The effect of Pope Francis’ presence in the country for just five days was staggering, to say the least. The country, especially the areas that the Pope visited, was almost unrecognizable over the duration of his visit. The streets were clean, the police well-behaved, and the crime rate was close to zero. Metro Manila, which is usually known for its pollution and treacherous streets, seemed to transform into an entirely different city, one of peace and order.

It leads many to wonder why all of this was possible for one person’s visit, but not for the daily welfare of the several millions of people that reside in Metro Manila. The fact that it was entirely possible for the nation to celebrate in solitude shows that the Filipino people are indeed capable of changing for the better. However, in the days following his departure, though the sample size is still small, it seems like we have reverted back to our old selves, rather than continuing the discipline and order exhibited during the Pope’s stay.
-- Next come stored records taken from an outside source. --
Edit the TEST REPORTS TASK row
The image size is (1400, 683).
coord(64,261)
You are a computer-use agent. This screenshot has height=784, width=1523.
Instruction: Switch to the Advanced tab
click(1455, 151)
After the fanfare and celebration wear off, what does his visit truly mean to us both as Filipinos and Catholics? As the dust has settled and the lively songs and presentations have come to an end, the success of the Papal Visit cannot only be determined by the grand celebration that happened when Pope Francis was on our shores, but by how we act even after he has departed the country.
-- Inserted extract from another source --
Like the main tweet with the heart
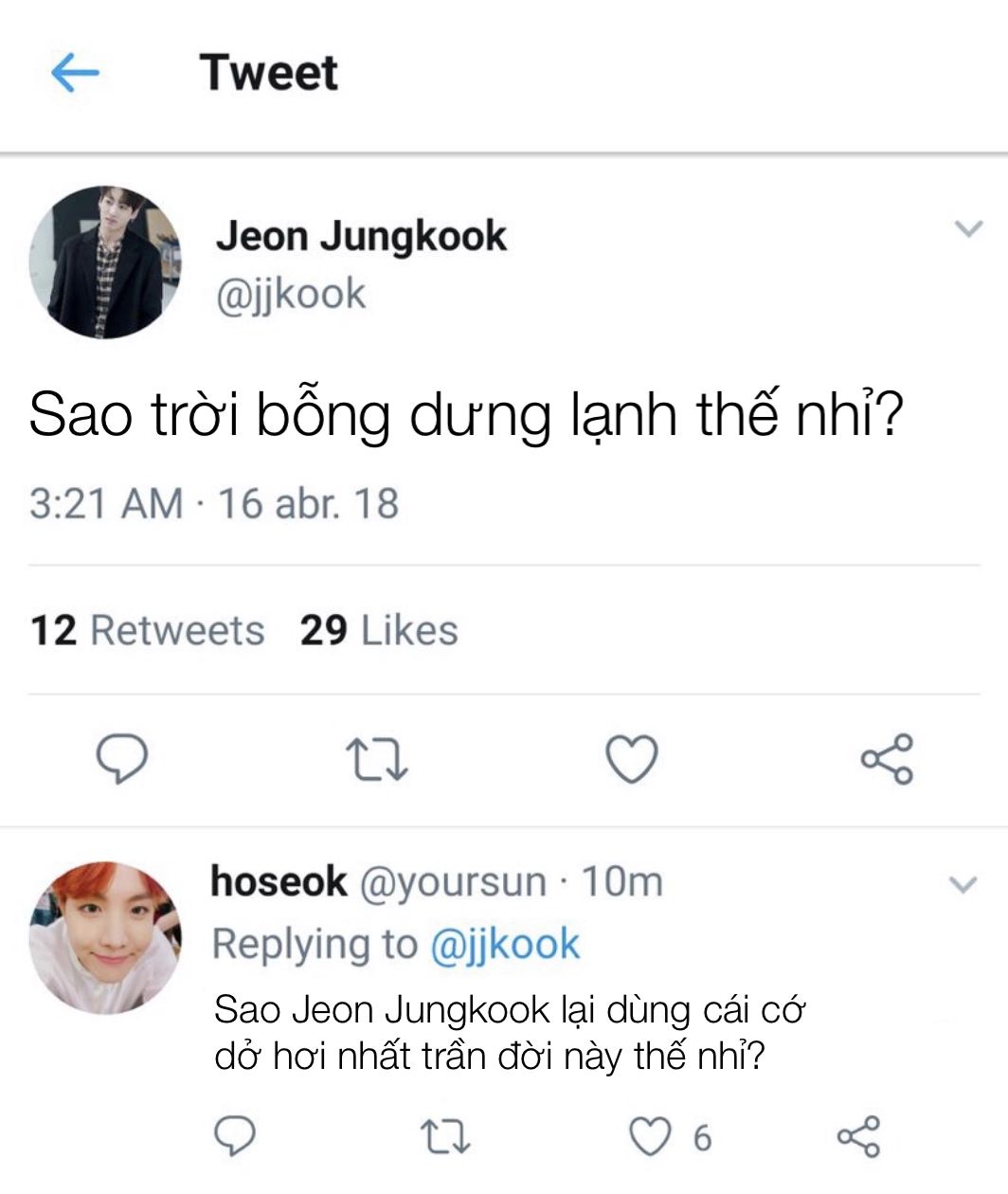The height and width of the screenshot is (1194, 1008). point(631,760)
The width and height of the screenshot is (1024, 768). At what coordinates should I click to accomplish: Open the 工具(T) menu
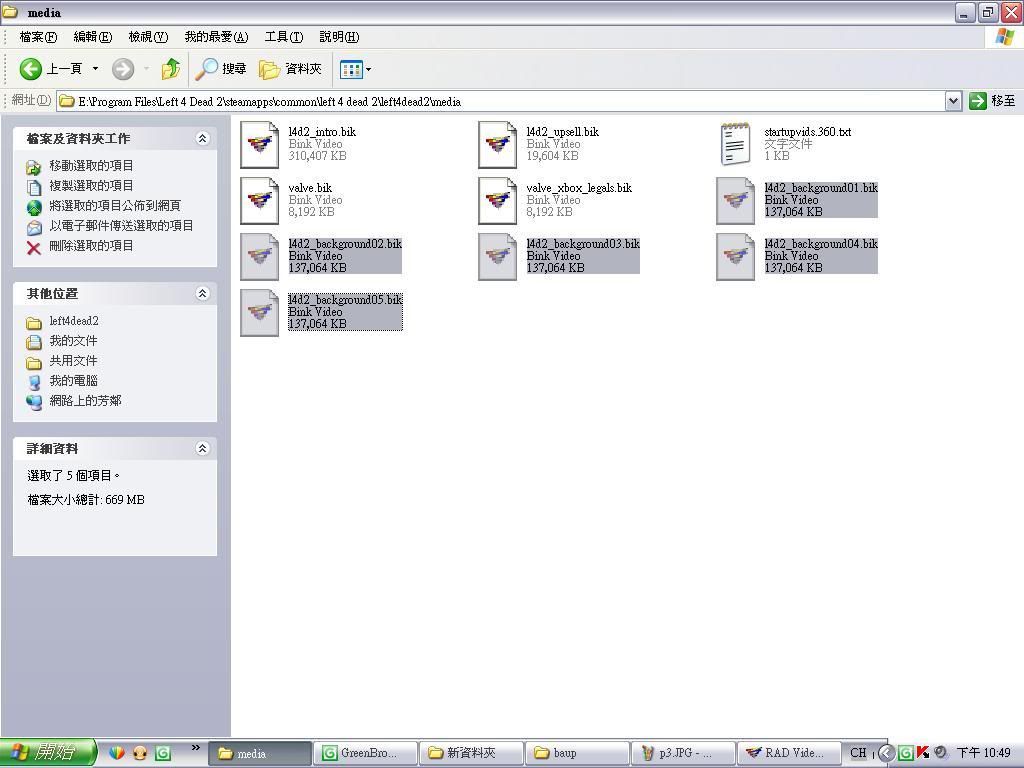(283, 37)
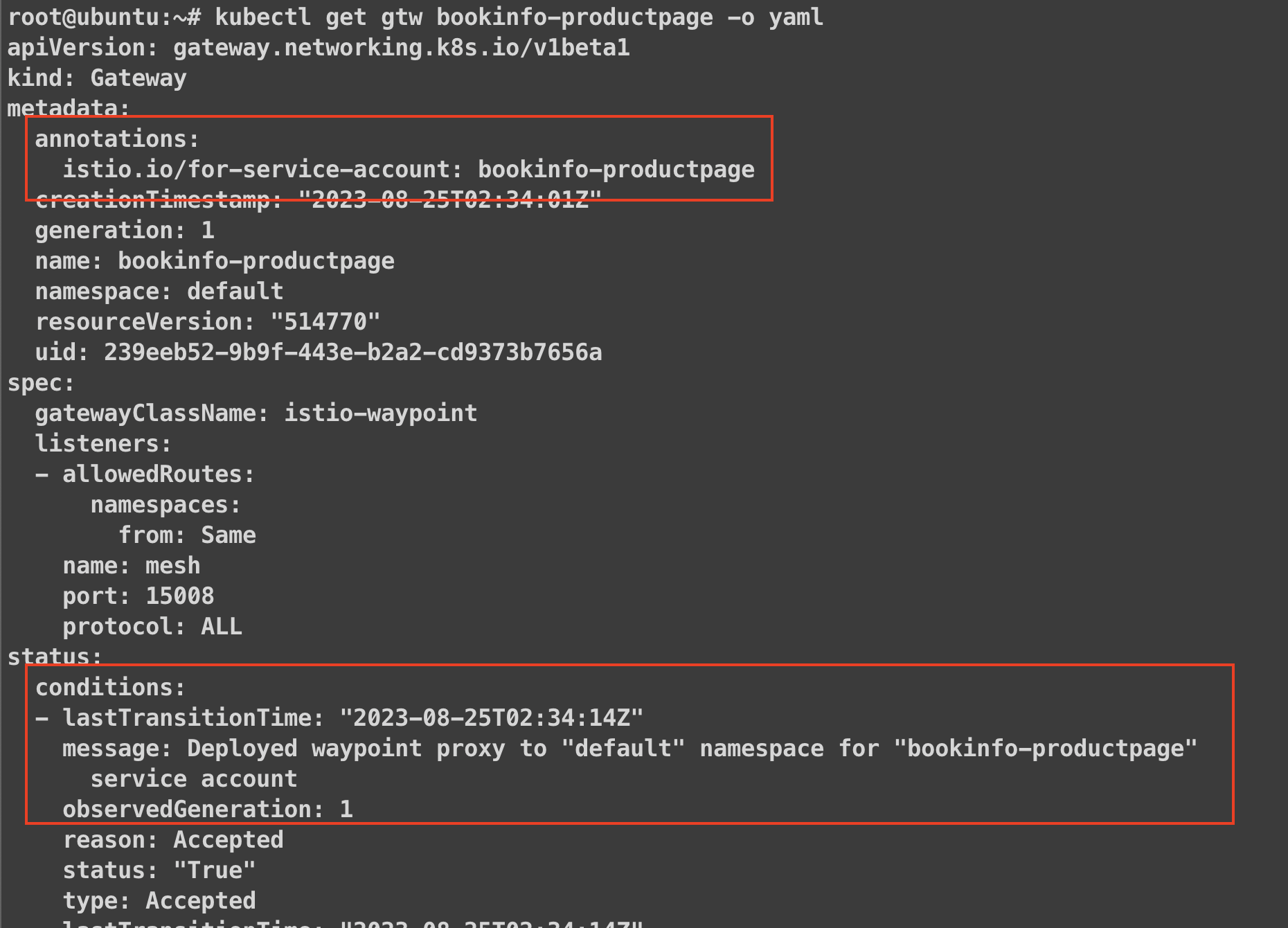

It seems highly unlikely that the Philippines will transform into a first-world nation overnight, but as to the long term effects of the Pope’s messages of mercy and compassion, as well as his comments against systematic corruption in the government, concrete changes are yet to be seen and will definitely take some time. The country must prove that the Pope’s visit was not just an excuse to garner international media attention, but instead, show that we can translate the message delivered by his Holiness into legitimate action.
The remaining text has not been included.